═════ EXERCISE DATA
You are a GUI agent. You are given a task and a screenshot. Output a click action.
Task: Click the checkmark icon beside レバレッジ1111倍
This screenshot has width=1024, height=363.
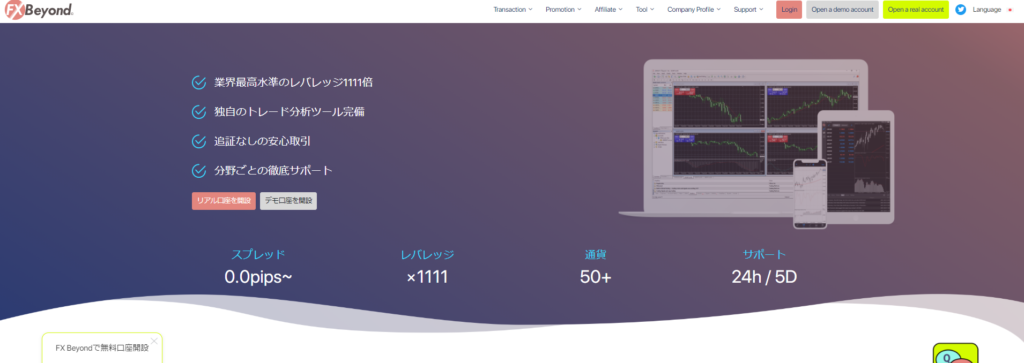click(199, 82)
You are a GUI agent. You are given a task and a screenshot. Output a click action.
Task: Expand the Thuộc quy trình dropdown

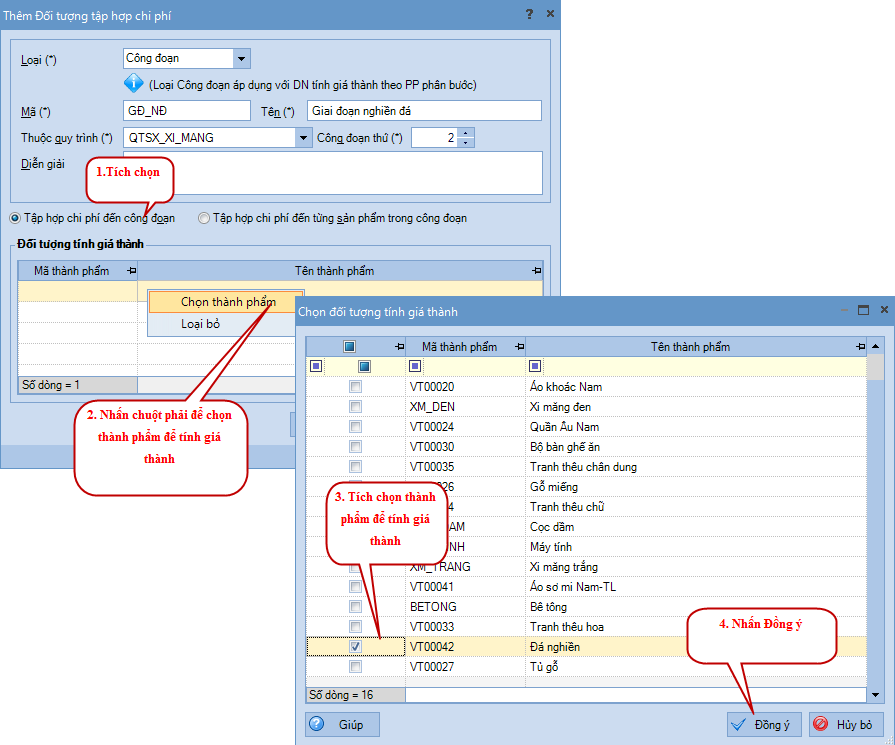(303, 138)
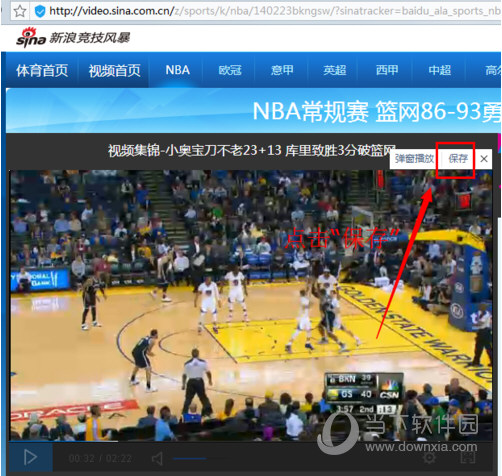Click the 保存 button to save video
Image resolution: width=502 pixels, height=476 pixels.
point(458,159)
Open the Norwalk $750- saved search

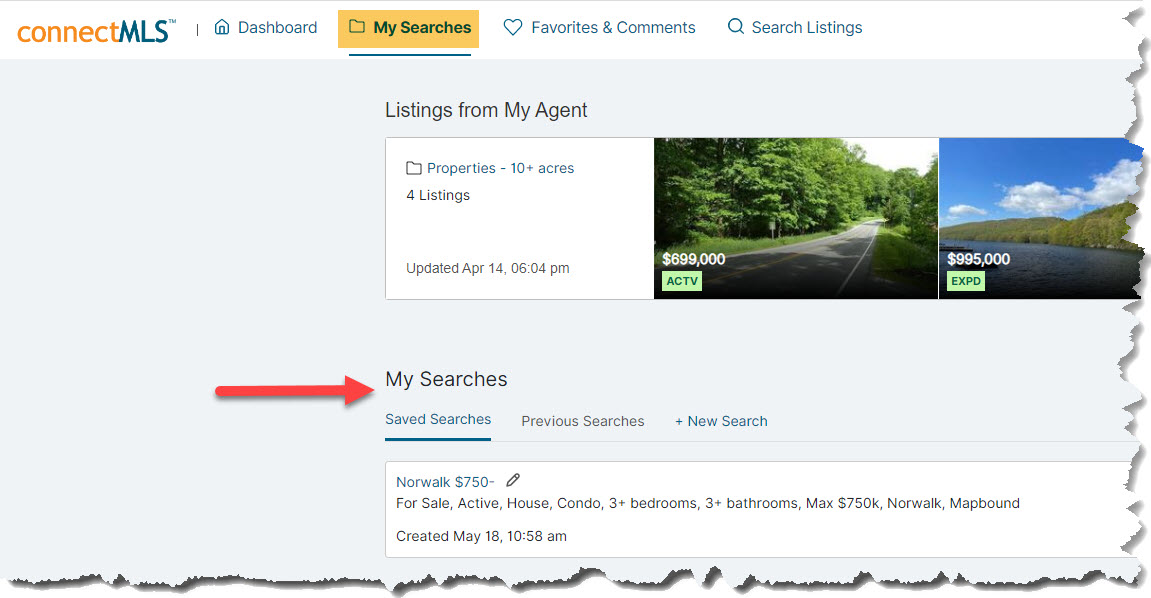pyautogui.click(x=445, y=482)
══════════
__SHORT TASK__. Copy out every line of the rows above word for word, leaving out the pictures.

__REPLY__.
You are a GUI agent. You are given a task and a screenshot. Output a click action.
Task: Click the checkmark icon beside レバレッジ1111倍
This screenshot has width=1024, height=363.
click(199, 82)
You are a GUI agent. You are given a task and a screenshot. Output a click action.
Task: Expand the Thuộc quy trình dropdown

(303, 138)
Click the 保存 button to save video
Image resolution: width=502 pixels, height=476 pixels.
point(458,159)
Open the Norwalk $750- saved search

pyautogui.click(x=445, y=482)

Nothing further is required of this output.